Nov 30 2021 12:35 AM
I discovered an issue with the formula shown below (2nd row is the wrong answer).
Formula is actually the same but answers are different
25,289.87 | =+PI()*(+B3^4-B1^4)/64 |
638,882.19 | =+PI()*(-B1^4+B3^4)/64 |
Cell B1 is Di (50), cell B3 is Do (51)
Di | 50 |
Do | 51 |
Nov 30 2021 01:13 AM
@msmchou Change the second formula to =+PI()*(-(B1^4)+B3^4)/64
Nov 30 2021 05:37 PM
Nov 30 2021 08:29 PM
@msmchou Well, that's basic mathematics.
First of all, when you exponentiate a negative number to an even power, the result becomes positive. So, minus 50 to the power of 4 equals 6,250,000.
In the first equation you have "something" minus 6,250,000. In the second one you have 6,250,000 plus "something". I'm not a maths teacher, so perhaps I'm not very clear, but you need the brackets to make the first term a negative number. Think of it like this:
(-50)^4 = 6,250,000
-(-50^4) = -6,250,000
Another example with smaller numbers.
10 - 3^2 gets evaluated as 10 - (3^2) = 10 - 9 = 1
-3^2 + 10 get evaluated as (-3^2) + 10 = 9 + 10 = 19
Nov 30 2021 11:42 PM - edited Dec 01 2021 06:33 AM
@msmchou wrote: ``(-B1^4) should be the same as -(B1^4) but when placed immediately after the bracket, it behaves differently. What is the logic? ``
There is no "logic" to understand. Yes, in the language of math, exponentiation has higher precedence than unary minus. So when we write effectively -2^4, it is parsed as -(2^4), and the result is -16. And actually, that is implied by the superscript 4.
But in the language of Excel, MSFT chose the opposite order precedence. Refer to https://support.microsoft.com/en-us/office/calculation-operators-and-precedence-in-excel-48be406d-49... .

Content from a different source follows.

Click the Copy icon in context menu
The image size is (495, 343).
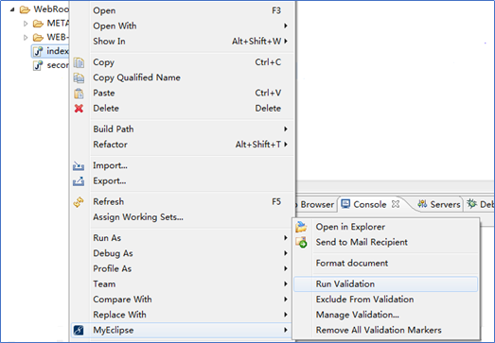79,62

So -2^4 is parsed as (-2)^4, and the result is 16. It is a choice that the Excel designers made. Actually, that choice might have been made by Visicalc or Lotus 1-2-3, and Multiplan/Excel simply chose to be compatible. I don't remember.
There is no right or wrong. Each language makes its own choice about precedence -- and even order of evaluation. In the computer language APL, there is no operator precedence, and expressions are evaluate from right-to-left. So 4*3+2 is 20, not 14.
In Excel, if we want -2^4 to be treated the same as it is in math, we must use parentheses to override the default operator precedence. That is why we must write -(2^4) or -POWER(2,4).